> Problem details
Find "You are a computer-use agent. The height" and "You are a computer-use agent. 1339x771" in the records below. Copy the lines holding them and every line between, exactly, and no others.

> Data records
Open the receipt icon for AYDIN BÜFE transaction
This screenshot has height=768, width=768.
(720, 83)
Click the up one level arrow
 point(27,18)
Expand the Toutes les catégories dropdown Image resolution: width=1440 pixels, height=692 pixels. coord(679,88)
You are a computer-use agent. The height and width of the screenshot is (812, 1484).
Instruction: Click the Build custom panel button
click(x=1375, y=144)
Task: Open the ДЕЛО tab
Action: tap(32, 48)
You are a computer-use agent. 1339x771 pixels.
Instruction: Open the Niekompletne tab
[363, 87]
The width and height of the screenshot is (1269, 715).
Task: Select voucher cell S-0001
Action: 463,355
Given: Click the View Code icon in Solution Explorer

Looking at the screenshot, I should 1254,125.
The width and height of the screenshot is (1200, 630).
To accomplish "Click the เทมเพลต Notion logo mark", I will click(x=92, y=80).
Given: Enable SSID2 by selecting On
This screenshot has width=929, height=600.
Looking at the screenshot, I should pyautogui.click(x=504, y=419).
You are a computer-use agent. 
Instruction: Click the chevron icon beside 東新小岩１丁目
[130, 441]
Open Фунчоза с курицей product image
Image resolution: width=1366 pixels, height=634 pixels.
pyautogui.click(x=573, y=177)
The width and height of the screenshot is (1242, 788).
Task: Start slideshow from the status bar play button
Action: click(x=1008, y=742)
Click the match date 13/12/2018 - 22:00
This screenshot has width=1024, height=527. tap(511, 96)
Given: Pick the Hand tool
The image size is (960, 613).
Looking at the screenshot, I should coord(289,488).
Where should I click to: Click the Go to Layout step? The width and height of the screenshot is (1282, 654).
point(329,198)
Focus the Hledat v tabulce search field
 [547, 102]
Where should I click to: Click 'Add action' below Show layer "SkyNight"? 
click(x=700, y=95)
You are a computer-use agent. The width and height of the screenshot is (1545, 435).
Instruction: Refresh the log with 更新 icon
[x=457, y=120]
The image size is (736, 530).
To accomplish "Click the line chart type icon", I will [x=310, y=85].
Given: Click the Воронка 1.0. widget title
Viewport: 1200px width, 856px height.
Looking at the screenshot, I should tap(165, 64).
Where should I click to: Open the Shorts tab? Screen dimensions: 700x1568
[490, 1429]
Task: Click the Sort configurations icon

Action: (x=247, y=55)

> Response box
You are a computer-use agent. The height and width of the screenshot is (812, 1484).
Instruction: Click the Build custom panel button
click(x=1375, y=144)
Task: Open the ДЕЛО tab
Action: tap(32, 48)
You are a computer-use agent. 1339x771 pixels.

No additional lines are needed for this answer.